What the exercise asks: Each entry must be restated word for word, with nothing omitted.

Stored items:
____________

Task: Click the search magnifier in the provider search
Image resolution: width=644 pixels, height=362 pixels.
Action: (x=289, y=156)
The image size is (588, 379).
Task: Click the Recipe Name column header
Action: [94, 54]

____________

Exercise response:
Task: Click the search magnifier in the provider search
Image resolution: width=644 pixels, height=362 pixels.
Action: (x=289, y=156)
The image size is (588, 379).
Task: Click the Recipe Name column header
Action: [94, 54]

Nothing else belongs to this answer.